Passage provided =

To test for Cvt vesicle formation, the propeptide of pApe1p fused to
GFP was expressed under the APE1 promoter. This fusion protein is rapidly degraded in the cytoplasm as well as vacuoles and
can therefore be used to test for Cvt vesicle formation and to
demonstrate accumulated Cvt vesicles by immunofluorescence microscopy.
We could not detect immunofluorescence in the cytoplasm of the
via mutants. pro-GFP was degraded in all cell lines, but via mutants contained reduced amounts of the protein
demonstrating impaired Cvt vesicle formation.
Transport of pApe1p to the vacuole can be up-regulated in the mutants
by inducing autophagy, but this does not restore enzymatic activity and
thus homododecamerization. This demonstrates a specific defect in the
Cvt pathway and that dodecamerization of pApe1p is linked to the Cvt
pathway. This indicates that VIA10 and VIA14 encode novel factors with chaperone-like activities required for the
formation of native pApe1p homododecamers and transport by the Cvt
pathway and that these factors are also required for the formation of
native complexes under conditions of autophagy, but that they are not
required for vacuolar transport of autophagosomes. The cytoplasmic
HSC70 family members Ssa1p, Ssa2p, Ssa3p, and Ssa4p are required for
vacuolar transport of pApe1p by the Cvt pathway. HSC70 mutants
accumulate pApe1p in Cvt vesicles, indicating that they are required
for Cvt vesicle formation. Dodecamerization of pApe1p is not disturbed,
and we do not find evidence for a direct HSC70·pApe1p
interaction in vivo (18). We also expressed either
Ssa1p or Ssa2p from single-copy vectors in both via mutants, but this did not restore Ape1p enzymatic activity or
dodecamerization.2
How are dodecamerization and Cvt vesicle formation linked to each
other? (i) Is no dodecamer formed if no Cvt vesicles are present? (ii)

Tasks =
1 - Transcribe the Cvt pathway passage from "To test for Cvt vesicle formation, the" to "by immunofluorescence microscopy.".
2 - Do these statements agree with the Cvt pathway passage? Answer yes or no for each, quoting the deciding words. (a) pro-GFP was degraded in every cell line tested. (b) Inducing autophagy in the mutants restores enzymatic activity. (c) HSC70 mutants disturb dodecamerization of pApe1p.
3 - Resume the Cvt pathway passage from its last words.
The rows that come after the Cvt pathway passage are separate material.

Extracted information =
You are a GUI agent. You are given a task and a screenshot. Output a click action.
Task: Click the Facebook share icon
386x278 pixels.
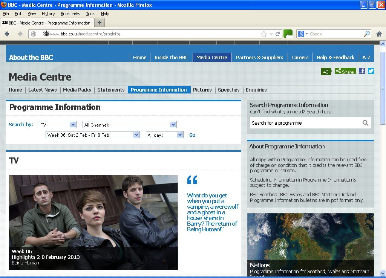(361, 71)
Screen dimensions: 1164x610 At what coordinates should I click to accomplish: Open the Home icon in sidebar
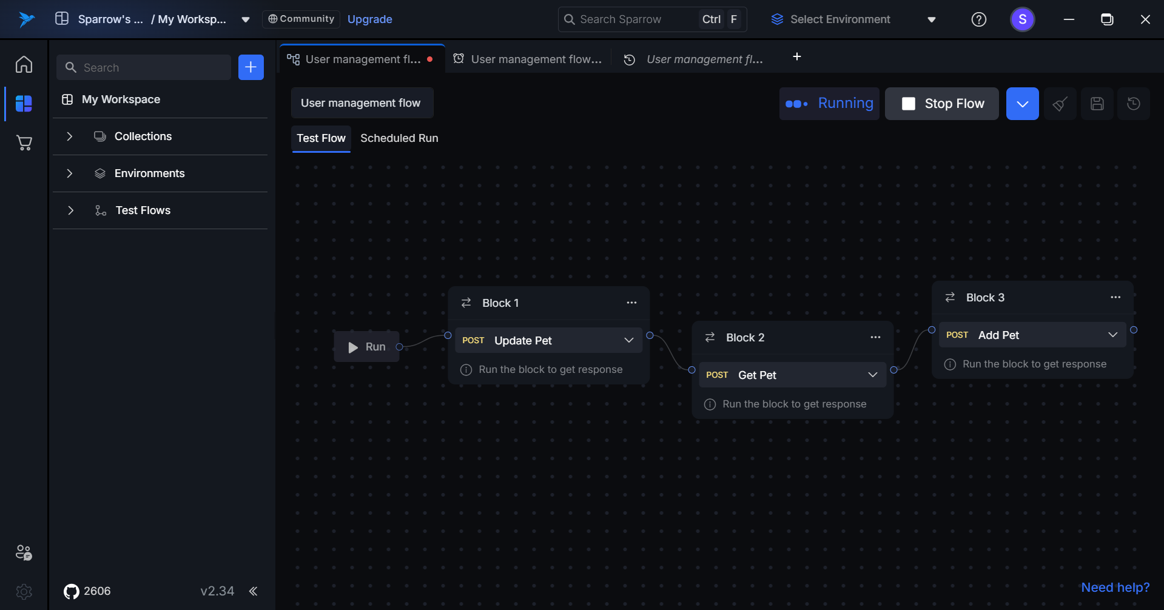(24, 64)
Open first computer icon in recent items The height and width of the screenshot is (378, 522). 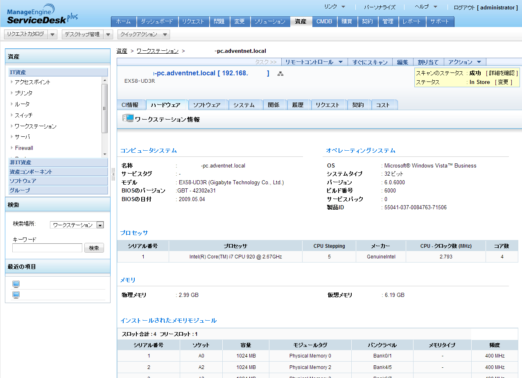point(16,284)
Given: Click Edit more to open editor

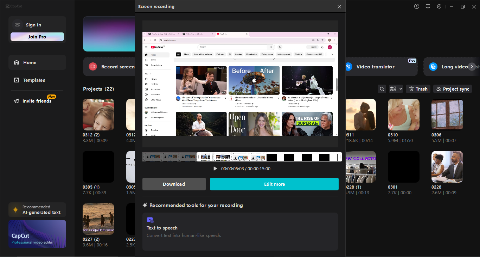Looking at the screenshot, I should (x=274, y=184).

---

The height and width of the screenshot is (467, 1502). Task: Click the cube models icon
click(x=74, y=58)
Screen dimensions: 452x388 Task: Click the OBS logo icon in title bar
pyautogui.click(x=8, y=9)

Written answers =
1 -
To test for Cvt vesicle formation, the propeptide of pApe1p fused to
GFP was expressed under the APE1 promoter. This fusion protein is rapidly degraded in the cytoplasm as well as vacuoles and
can therefore be used to test for Cvt vesicle formation and to
demonstrate accumulated Cvt vesicles by immunofluorescence microscopy.

2 -
(a) Yes: "pro-GFP was degraded in all cell lines"
(b) No: "but this does not restore enzymatic activity"
(c) No: "Dodecamerization of pApe1p is not disturbed"

3 -
Are no Cvt vesicles formed without formation of dodecamers? or (iii) Is
the same protein or protein complex required for dodecamerization as
well as Cvt vesicle formation? These three questions are answered as
follows. (i) This is likely to be the case, because pApe1p
complexes accumulating upon overexpression of pApe1p lead to the
formation of oligomers, which are not transported to the vacuole (2).
(ii) Expression of pro-GFP, which does not oligomerize, is transported
by the Cvt pathway demonstrating that dodecamerization is not a
prerequisite for Cvt vesicle formation (23). (iii) Pro-GFP is not
protected by a Cvt vesicle membrane in the via mutants,
demonstrating that Cvt vesicle formation is disturbed in the mutants.
Dodecamerization of pApe1p in the cytoplasm is required for the
formation of enzymatically active dodecamers of aminopeptidase 1, because inducing autophagy restores pApe1p transport to the vacuole and
its proteolytic processing, but this does not restore enzymatic
activity. Therefore, we think that VIA10 and
VIA14 are required for the controlled dodecamerization as
well as Cvt vesicle formation, possibly as part of a multimeric complex. This way they can control the potentially harmful cytoplasmic proteolytic activity of pApe1p, because enzymatically active complexes are only formed, if they are readily compartmentalized. This method of
controlling proteolytic activity also explains the existence of a
second transport pathway for vacuolar enzymes.